6 Thoughts for Introverted Pastors (and Leaders) | Jon English Lee

6 Thoughts for Introverted Pastors (and Leaders) | Jon English Lee

 

Contrary to what some around me might think, I love people. I love to sit and watch people interact. I love to listen to people tell stories and share burdens.

However, I’m also an introvert. I know, it seems strange that an introvert would be in a profession that requires public speaking every week. However, not all introverts struggle with public speaking. For me, introversion means that relational activities, like the ones that are necessary and crucial for pastoral ministry, can be taxing and difficult. Some people conclude long conversations and feel like their batteries have been re-charged.
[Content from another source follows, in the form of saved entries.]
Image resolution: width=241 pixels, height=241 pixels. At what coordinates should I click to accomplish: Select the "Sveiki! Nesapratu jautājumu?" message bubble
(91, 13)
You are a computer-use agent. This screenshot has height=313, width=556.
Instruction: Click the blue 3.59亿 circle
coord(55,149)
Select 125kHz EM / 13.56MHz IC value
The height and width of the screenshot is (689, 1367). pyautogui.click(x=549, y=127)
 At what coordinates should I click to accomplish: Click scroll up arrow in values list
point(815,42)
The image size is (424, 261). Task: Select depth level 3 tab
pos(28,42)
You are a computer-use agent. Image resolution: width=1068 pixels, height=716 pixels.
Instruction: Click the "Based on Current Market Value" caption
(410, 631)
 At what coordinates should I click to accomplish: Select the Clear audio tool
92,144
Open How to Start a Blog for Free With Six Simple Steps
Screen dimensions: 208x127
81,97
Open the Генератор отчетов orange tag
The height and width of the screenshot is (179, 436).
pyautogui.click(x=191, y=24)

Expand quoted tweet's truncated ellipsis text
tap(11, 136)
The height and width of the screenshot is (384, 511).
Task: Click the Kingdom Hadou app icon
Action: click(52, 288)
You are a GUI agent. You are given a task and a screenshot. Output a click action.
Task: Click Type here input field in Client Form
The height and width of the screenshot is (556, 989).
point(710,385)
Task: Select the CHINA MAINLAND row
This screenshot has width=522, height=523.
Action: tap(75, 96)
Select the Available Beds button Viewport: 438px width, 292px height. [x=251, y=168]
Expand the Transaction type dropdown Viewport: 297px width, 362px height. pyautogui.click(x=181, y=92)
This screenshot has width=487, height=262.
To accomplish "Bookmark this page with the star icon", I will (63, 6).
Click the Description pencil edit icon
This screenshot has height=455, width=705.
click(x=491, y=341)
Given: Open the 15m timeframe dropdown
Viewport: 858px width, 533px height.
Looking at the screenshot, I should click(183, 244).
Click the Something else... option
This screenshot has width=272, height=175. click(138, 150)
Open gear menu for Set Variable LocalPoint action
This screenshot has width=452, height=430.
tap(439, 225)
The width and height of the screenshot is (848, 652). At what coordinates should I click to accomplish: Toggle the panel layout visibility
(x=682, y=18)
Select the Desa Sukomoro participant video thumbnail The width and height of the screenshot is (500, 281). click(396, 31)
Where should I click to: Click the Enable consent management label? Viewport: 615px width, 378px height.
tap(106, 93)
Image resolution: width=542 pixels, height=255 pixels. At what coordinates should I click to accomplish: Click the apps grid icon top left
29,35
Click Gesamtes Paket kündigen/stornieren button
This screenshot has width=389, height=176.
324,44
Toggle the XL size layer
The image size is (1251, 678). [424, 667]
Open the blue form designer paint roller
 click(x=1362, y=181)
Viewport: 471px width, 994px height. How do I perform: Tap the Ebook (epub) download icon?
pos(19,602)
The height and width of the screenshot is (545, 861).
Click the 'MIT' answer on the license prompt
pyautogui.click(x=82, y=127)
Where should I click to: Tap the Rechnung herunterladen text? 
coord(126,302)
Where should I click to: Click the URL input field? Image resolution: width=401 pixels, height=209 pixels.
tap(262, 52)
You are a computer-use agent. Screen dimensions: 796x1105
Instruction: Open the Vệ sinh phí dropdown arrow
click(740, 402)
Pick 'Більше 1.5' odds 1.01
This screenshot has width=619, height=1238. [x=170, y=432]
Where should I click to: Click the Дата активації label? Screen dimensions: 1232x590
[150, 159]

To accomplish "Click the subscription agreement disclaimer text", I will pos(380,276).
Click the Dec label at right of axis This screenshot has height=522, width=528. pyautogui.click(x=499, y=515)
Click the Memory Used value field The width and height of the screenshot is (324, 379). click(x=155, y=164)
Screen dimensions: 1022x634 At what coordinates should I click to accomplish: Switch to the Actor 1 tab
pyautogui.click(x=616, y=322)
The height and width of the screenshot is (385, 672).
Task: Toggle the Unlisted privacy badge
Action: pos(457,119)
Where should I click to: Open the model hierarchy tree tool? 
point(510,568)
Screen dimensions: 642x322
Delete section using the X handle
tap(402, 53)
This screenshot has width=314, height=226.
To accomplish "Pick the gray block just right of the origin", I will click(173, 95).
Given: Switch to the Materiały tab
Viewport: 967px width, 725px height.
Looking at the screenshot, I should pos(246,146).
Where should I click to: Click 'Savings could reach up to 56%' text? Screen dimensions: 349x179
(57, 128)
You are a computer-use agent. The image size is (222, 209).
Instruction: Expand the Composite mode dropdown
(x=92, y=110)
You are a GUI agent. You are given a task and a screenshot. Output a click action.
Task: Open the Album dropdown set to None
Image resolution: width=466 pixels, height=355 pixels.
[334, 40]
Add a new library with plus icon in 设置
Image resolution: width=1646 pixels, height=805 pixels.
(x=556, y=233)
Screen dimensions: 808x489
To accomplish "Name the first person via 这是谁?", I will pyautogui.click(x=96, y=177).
I come out of long conversations and can feel spent.

As I’ve served in various leadership roles, I’ve tried to examine the relationship between my personality, my leadership style, my faithfulness, and my effectiveness. Below are some strategies that I have tried to implement as I have been blessed to be an introvert in leadership.

 

1. Know yourself.

Know what your natural inclinations and gifts are, but also know where you are weak. Personally, I am more comfortable in my study than I am in the fellowship hall. As an introvert, I could sit in my study all day and read, pray, and work on my computer, and I would be pretty content. I need to remember often that seclusion is not healthy for pastoral ministry, and that my ministry’s aspects cannot be fulfilled from my study. I must be among my flock.

 

2. Work alongside extroverts when you can.

Pastoral ministry (and leadership in general) requires small talk and mingling, which can be difficult for introverts. However, one way that I try to mitigate some of those relational weaknesses in my personality is to work alongside extroverts when I can. For example, I’ll take an extroverted pastoral intern or deacon along with me to make hospital visits; or, I’ll try to have my extroverted wife by my side at functions that will require lots of small talk. She has a gift for conversation, so I let her bless me (and others!) by taking the lead in mingling whenever I can.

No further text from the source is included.